Blushing, Dr. Inchbald does his best to answer, eventually coming to this conclusion:
“…that God is sovereign, even over science, and that I cannot pretend to fully know His ways. They really are mysterious, as the saying goes. And they are not of the mind of men, no matter how hard we try to wrap our minds about these ways. I can marvel at the intricacies of the human body, which really are pretty miraculous to behold. In fact, I don’t know how one can go to medical school and not be in greater awe of a Creator than ever before. The original, in both senses of the term, pings into the banal; the heavenly pokes in, pokes through.”
Several guests nodded, a few looked confused, one or two took a hard swig of the liquors now circulating.
“But to cut to the chase,” Dr.
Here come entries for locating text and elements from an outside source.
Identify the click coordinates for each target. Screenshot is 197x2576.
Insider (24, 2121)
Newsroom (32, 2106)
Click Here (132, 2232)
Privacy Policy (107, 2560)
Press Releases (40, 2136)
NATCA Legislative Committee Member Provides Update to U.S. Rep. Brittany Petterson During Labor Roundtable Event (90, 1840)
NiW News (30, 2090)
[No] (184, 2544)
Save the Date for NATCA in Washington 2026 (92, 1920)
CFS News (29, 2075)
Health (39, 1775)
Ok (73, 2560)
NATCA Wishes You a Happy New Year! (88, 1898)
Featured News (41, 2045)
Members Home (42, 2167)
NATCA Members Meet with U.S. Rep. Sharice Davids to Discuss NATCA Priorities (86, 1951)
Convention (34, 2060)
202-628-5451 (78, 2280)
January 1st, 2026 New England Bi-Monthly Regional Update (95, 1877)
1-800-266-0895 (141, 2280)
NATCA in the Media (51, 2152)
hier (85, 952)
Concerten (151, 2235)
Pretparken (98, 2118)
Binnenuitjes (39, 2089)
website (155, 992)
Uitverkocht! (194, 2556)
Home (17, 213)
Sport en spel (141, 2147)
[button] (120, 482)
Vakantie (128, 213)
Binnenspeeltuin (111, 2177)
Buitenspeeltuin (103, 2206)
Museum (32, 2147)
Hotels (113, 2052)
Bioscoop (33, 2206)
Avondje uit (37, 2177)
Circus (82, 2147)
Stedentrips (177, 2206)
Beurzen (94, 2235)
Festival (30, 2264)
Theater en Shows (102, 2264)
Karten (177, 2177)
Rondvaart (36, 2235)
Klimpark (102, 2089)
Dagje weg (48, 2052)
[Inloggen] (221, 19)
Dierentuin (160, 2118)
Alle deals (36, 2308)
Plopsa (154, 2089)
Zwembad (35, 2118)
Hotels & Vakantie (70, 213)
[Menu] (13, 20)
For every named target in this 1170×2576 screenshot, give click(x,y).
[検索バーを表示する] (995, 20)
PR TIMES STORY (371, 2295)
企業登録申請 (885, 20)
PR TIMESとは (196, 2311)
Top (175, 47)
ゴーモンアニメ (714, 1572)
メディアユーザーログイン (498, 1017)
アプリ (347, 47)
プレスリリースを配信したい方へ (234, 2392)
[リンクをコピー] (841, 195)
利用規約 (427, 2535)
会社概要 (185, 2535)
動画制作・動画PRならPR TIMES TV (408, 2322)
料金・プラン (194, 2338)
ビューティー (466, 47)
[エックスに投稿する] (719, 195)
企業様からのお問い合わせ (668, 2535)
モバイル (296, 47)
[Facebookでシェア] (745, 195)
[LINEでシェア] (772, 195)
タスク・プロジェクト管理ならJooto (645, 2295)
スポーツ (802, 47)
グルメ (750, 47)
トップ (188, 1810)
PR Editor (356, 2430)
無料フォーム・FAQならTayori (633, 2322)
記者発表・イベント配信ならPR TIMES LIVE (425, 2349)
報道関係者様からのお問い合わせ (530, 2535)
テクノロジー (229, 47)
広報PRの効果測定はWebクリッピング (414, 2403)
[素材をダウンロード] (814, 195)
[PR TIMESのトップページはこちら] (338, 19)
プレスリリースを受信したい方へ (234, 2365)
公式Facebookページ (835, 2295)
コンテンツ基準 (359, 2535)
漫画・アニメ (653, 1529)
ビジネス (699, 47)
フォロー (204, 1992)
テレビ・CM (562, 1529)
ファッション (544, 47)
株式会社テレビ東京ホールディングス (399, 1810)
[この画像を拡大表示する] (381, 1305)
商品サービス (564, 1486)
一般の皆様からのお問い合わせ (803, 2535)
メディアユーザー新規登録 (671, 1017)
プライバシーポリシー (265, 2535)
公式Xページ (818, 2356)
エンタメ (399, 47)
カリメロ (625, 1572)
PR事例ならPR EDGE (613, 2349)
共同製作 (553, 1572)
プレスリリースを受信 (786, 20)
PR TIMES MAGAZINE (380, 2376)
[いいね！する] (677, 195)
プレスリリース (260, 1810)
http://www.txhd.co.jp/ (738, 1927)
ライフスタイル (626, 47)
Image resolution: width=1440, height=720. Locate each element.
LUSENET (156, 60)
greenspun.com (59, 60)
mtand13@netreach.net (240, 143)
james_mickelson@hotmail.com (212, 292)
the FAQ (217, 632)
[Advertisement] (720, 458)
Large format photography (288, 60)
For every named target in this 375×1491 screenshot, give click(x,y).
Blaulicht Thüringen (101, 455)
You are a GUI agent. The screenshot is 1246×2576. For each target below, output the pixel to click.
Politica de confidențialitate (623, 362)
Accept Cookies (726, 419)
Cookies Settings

Inchbald stated, no doubt seeing the same reactions I saw as he glanced around the table, “when I see death, I know it is wrong.”
“Obviously.” Dr. Rieland [one of the philosophers] snickered.
“But really, really wrong. In-my-gut wrong,” Dr. Inchbald almost pleaded. “It was not meant to be. It was not meant for us. We were not built for it. Everything in my body, at a cellular level, let alone a metaphysical one, twists against it. Not just my death, but the death of every living thing.” (pp. 125-26)
Without exaggeration, I started to weep the moment I read this, a familiar snippet of Scripture immediately coming to mind: “The last enemy to be destroyed is death” (1 Cor 15:26). And I realized, yet again, that much of my life as a professional student of the 20th century deals with death and dying. Niall Ferguson estimates that 167-188 million people died as the result of organized violence in the 20th century; and that number is conservative, not taking into account those who died as the result of neglect by the powerful.
As noble a historical ambition as it is to tell of the 20th century “as it actually was,” always in the back of my mind is a second phrase: “As it was meant to be.” Because not one of those 167-188 million individuals, each bearing the image of God, was meant for the gas chambers, or killing fields, or Gulags, or battlefields.
After Dr. Inchbald finished his discourse, Dr. Sterling added a parting thought: “For me God’s love is so great that it can attract even the farthest, most lost, most seemingly random cell to Him. That we desire to respond, to have right relationship with Him, is the secret. To set it all right. For everything to be all right” (p. 127).
And in the space between “as it actually was” and “as it was meant to be,” I pray that my students find themselves drawn to a God so loving and being equipped to join in His mission “To set it all right.”